__Task item__.
Ignoring every picture, return the lines of the listing below word for word, from the line that holds "Task: Share Ritu Jain's reply" through the line that holds "You are a computer-use".

__Materials provided__.
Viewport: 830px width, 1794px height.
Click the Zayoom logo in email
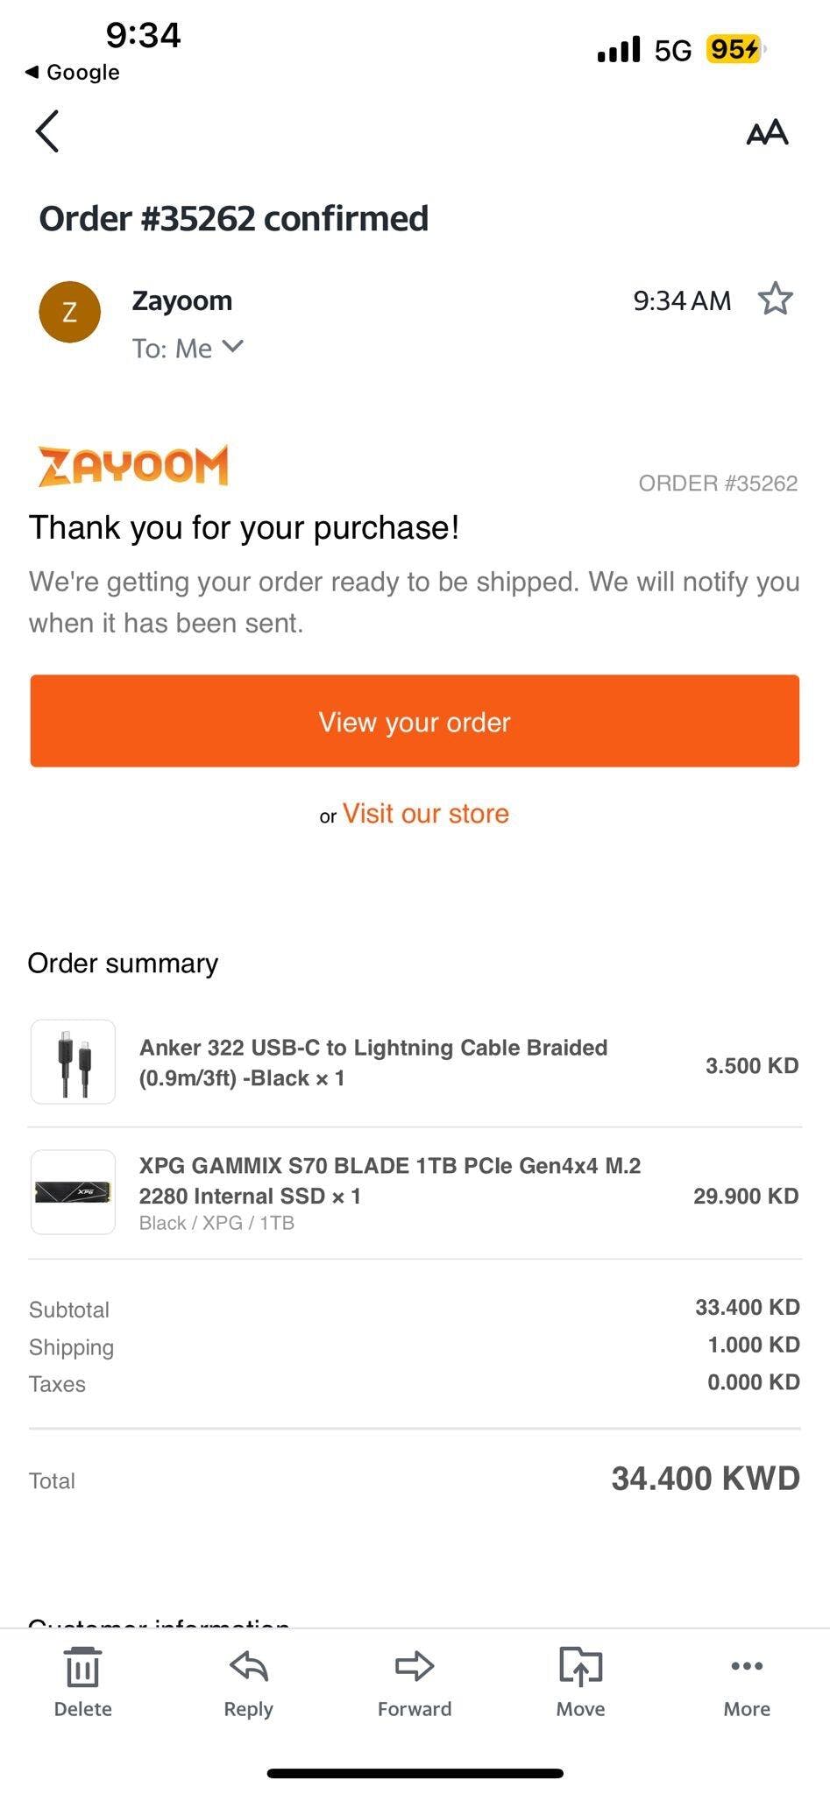(x=133, y=465)
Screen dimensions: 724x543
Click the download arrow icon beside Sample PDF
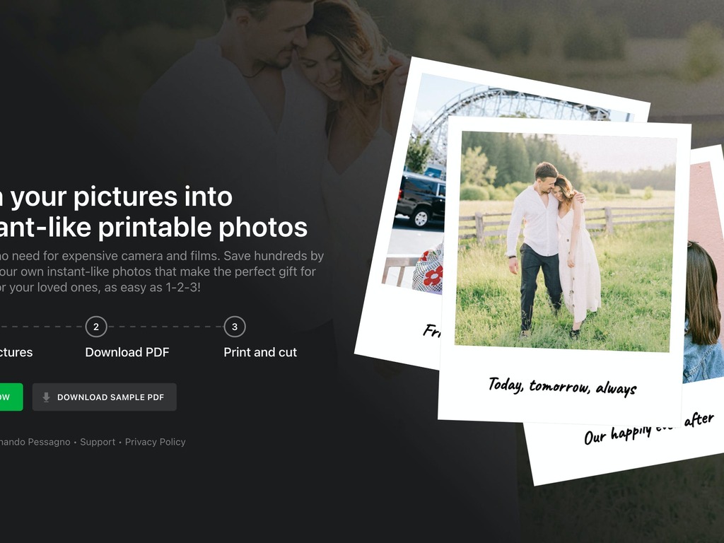(x=46, y=397)

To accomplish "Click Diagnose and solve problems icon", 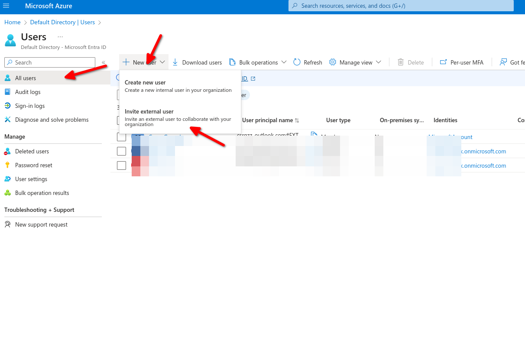I will 7,120.
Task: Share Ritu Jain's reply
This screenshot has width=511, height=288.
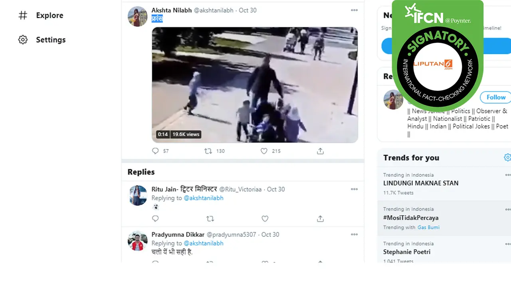Action: point(320,218)
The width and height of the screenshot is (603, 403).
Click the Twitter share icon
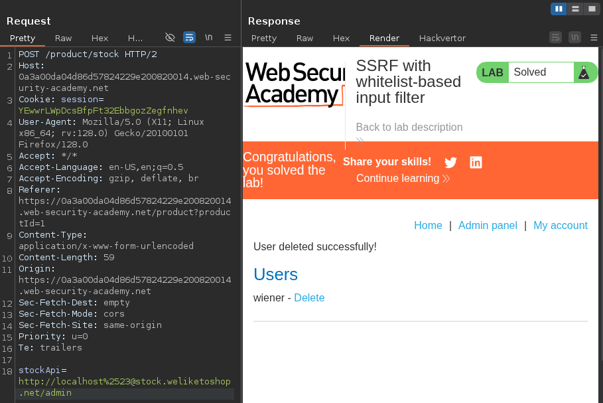[451, 163]
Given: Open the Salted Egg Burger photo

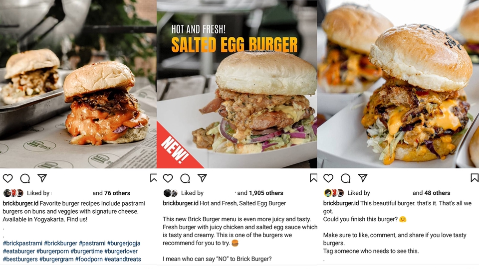Looking at the screenshot, I should pos(237,84).
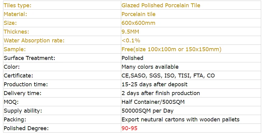Click 'Many colors available' text
Screen dimensions: 263x135
coord(150,67)
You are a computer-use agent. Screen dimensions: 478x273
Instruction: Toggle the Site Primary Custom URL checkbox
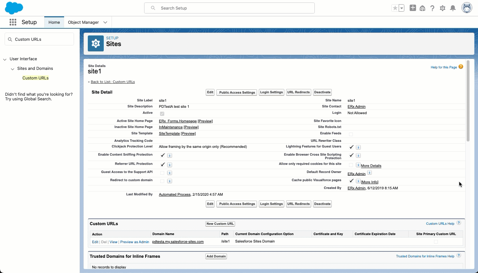(x=436, y=242)

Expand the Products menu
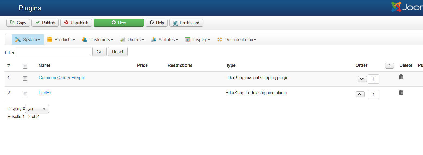point(61,40)
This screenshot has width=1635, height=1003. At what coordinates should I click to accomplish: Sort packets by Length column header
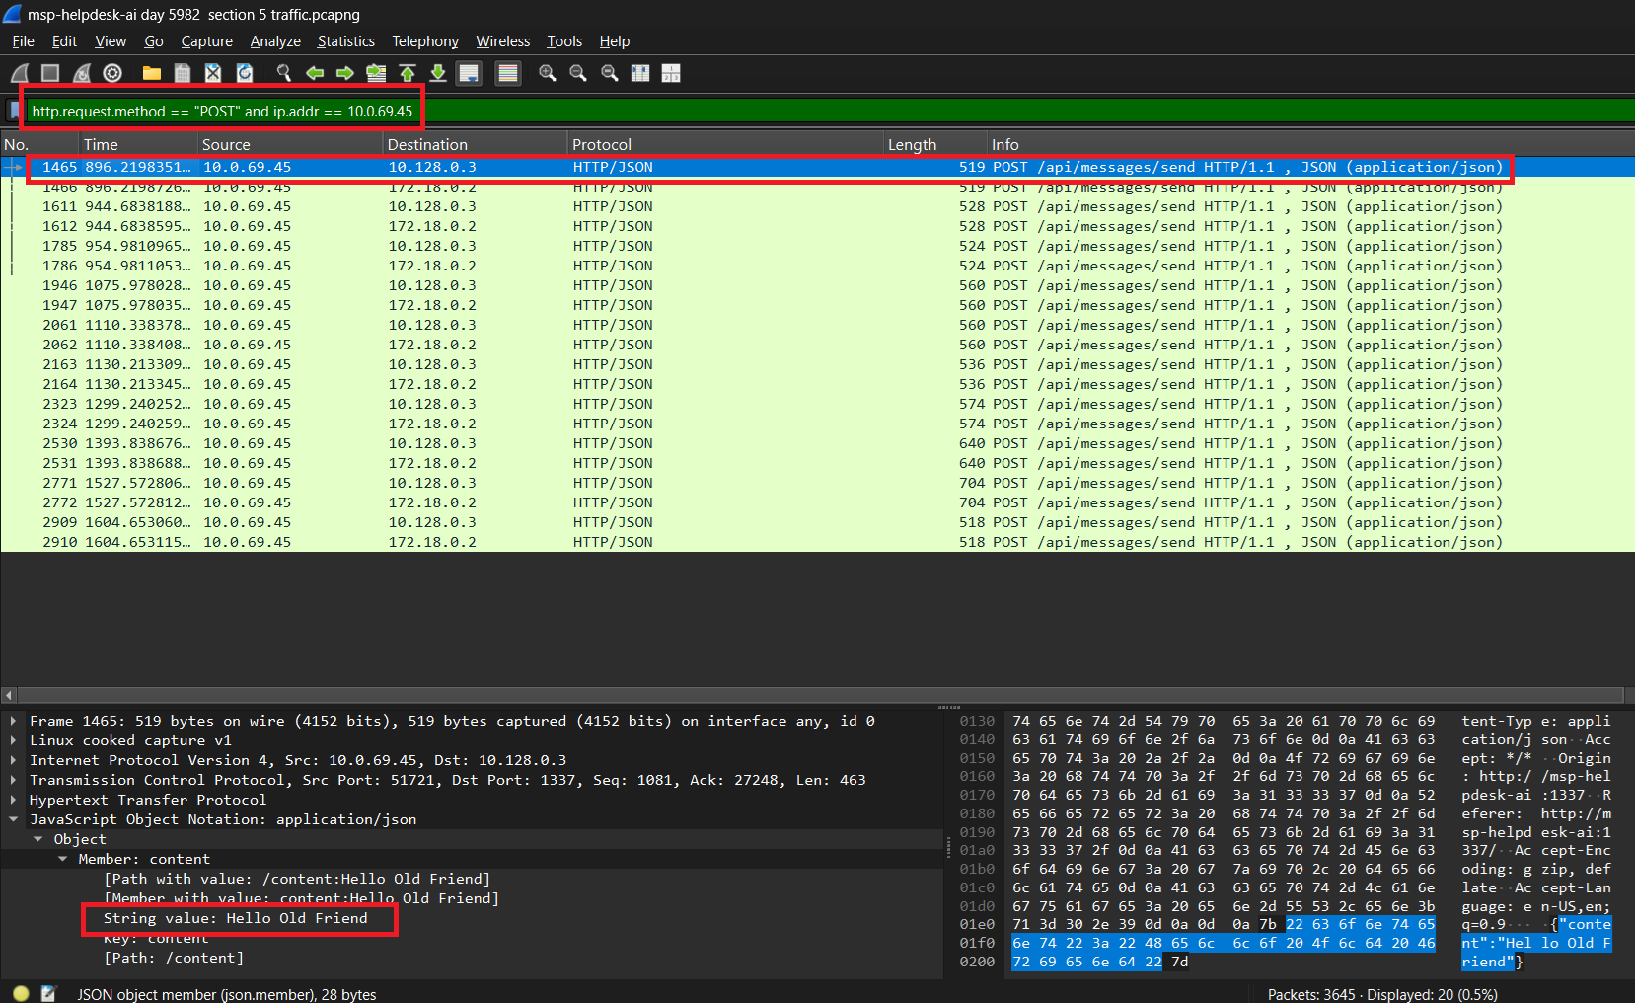912,144
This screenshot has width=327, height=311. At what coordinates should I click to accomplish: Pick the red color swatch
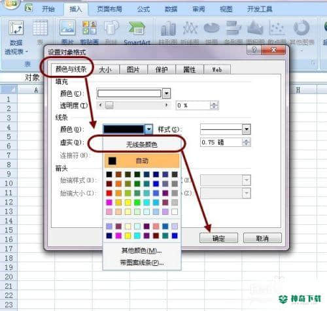coord(109,193)

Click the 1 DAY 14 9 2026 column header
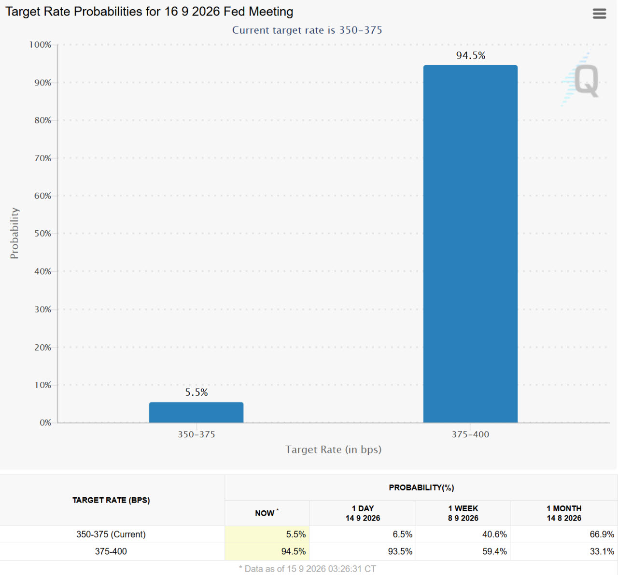[363, 513]
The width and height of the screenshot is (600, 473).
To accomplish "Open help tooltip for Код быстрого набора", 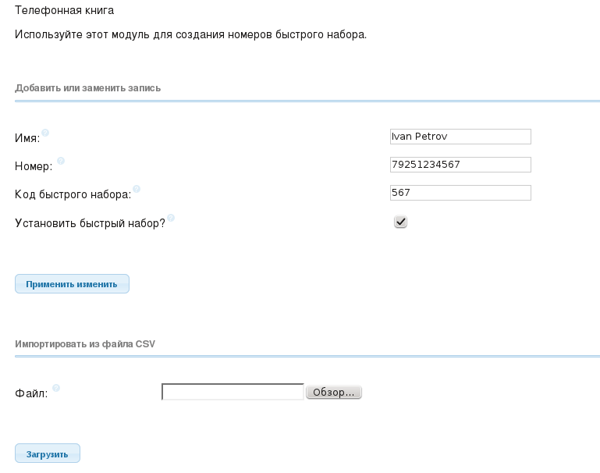I will (137, 189).
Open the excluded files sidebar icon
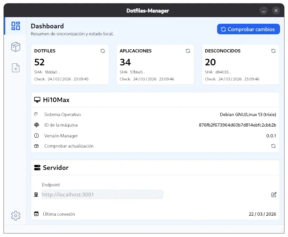Image resolution: width=288 pixels, height=237 pixels. 16,68
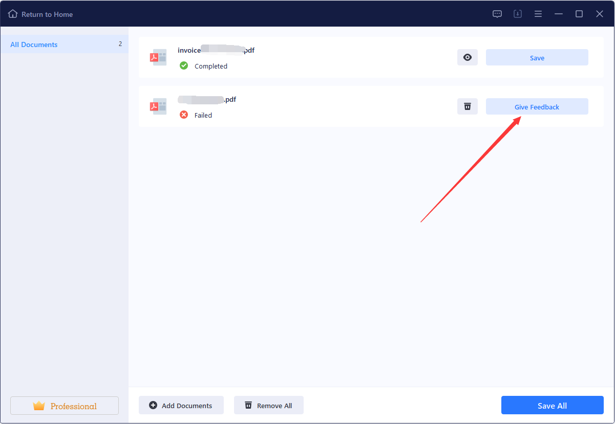
Task: Open the hamburger menu
Action: [538, 14]
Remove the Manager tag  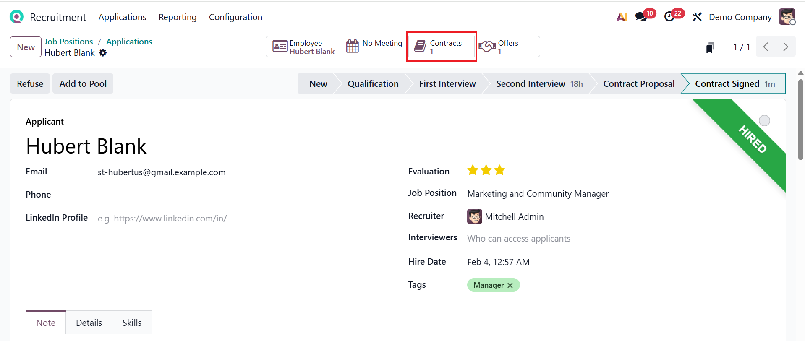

__Response to the task__.
Task: Share Ritu Jain's reply
This screenshot has width=511, height=288.
Action: point(320,218)
The width and height of the screenshot is (603, 403).
Click the Twitter share icon
[451, 163]
Given: Open the Salted Egg Burger photo

Looking at the screenshot, I should pos(237,84).
Click 'Many colors available' text
Screen dimensions: 263x135
coord(150,67)
You are a computer-use agent. Screen dimensions: 478x273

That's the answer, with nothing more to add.